On the anonymous app Blind, tech workers posted dozens of questions about whether the Silicon Valley giant could compete.
“If Google doesn’t get their act together and start shipping, they will go down in history as the company who nurtured and trained an entire generation of machine learning researchers and engineers who went on to deploy the technology at other companies,” tweeted David Ha, a renowned research scientist who recently left Google Brain for the open source text-to-image start-up Stable Diffusion.
AI engineers still inside Google shared his frustration, employees say. For years, employees had sent memos about incorporating chat functions into search, viewing it as an obvious evolution, according to employees. But they also understood that Google had justifiable reasons not to be hasty about switching up its search product, beyond the fact that responding to a query with one answer eliminates valuable real estate for online ads. A chatbot that pointed to one answer directly from Google could increase its liability if the response was found to be harmful or plagiarized.
Chatbots like OpenAI routinely make factual errors and often switch their answers depending on how a question is asked. Moving from providing a range of answers to queries that link directly to their source material, to using a chatbot to give a single, authoritative answer, would be a big shift that makes many inside Google nervous, said one former Google AI researcher. The company doesn’t want to take on the role or responsibility of providing single answers like that, the person said. Previous updates to search, such as adding Instant Answers, were done slowly and with great caution.
Inside Google, however, some of the frustration with the AI safety process came from the sense that cutting-edge technology was never released as a product because of fears of bad publicity — if, say, an AI model showed bias.
Meta employees have also had to deal with the company’s concerns about bad PR, according to a person familiar with the company’s internal deliberations who spoke on the condition of anonymity to discuss internal conversations. Before launching new products or publishing research, Meta employees have to answer questions about the potential risks of publicizing their work, including how it could be misinterpreted, the person said. Some projects are reviewed by public relations staff, as well as internal compliance experts who ensure the company’s products comply with its 2011 Federal Trade Commission agreement on how it handles user data.
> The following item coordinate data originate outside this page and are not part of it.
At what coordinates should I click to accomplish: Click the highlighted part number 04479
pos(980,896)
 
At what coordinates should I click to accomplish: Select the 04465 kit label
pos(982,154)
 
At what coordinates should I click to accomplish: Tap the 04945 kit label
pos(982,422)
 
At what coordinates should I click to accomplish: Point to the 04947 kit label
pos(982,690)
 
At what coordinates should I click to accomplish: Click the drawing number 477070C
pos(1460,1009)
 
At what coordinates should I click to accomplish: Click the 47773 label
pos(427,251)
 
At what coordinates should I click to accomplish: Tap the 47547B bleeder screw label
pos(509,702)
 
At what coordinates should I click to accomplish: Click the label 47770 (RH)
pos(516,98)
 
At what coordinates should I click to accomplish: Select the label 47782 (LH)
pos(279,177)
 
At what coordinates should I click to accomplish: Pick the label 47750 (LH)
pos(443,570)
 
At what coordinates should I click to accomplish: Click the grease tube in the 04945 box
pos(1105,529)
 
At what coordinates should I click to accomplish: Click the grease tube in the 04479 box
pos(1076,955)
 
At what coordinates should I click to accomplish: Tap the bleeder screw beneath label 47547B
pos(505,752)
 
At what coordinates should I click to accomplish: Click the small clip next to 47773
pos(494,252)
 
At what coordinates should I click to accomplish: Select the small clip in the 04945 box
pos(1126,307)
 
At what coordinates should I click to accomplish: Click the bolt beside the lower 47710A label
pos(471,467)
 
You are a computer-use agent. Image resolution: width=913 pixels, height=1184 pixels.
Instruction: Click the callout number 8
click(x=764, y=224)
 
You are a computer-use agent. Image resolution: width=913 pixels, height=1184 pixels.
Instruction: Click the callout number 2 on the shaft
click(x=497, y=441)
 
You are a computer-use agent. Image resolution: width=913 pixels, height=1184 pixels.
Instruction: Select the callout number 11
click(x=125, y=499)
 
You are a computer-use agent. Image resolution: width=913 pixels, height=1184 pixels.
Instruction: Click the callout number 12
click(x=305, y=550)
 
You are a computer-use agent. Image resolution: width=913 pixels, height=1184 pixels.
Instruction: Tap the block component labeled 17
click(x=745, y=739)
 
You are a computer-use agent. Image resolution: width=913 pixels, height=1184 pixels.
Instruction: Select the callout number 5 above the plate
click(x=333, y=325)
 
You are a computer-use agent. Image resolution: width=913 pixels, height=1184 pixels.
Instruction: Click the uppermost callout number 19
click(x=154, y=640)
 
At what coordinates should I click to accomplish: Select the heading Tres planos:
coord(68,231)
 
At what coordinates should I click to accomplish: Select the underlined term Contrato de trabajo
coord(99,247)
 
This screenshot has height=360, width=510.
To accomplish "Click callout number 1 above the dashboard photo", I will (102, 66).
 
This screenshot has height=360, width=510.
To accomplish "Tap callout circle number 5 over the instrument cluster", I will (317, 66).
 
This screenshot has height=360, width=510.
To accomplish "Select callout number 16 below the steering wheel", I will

To Timnit Gebru, executive director of the nonprofit Distributed AI Research Institute, the prospect of Google sidelining its responsible AI team doesn’t necessarily signal a shift in power or safety concerns, because those warning of the potential harms were never empowered to begin with. “If we were lucky, we’d get invited to a meeting,” said Gebru, who helped lead Google’s Ethical AI team until she was fired for a paper criticizing large language models.
From Gebru’s perspective, Google was slow to release its AI tools because the company lacked a strong enough business incentive to risk a hit to its reputation.
After the release of ChatGPT, however, perhaps Google sees a change to its ability to make money from these models as a consumer product, not just to power search or online ads, Gebru said. “Now they might think it’s a threat to their core business, so maybe they should take a risk.”
Rumman Chowdhury, who led Twitter’s machine-learning ethics team until Elon Musk disbanded it in November, said she expects companies like Google to increasingly sideline internal critics and ethicists as they scramble to catch up with OpenAI.
“We thought it was going to be China pushing the U.S., but looks like it’s start-ups,” she said.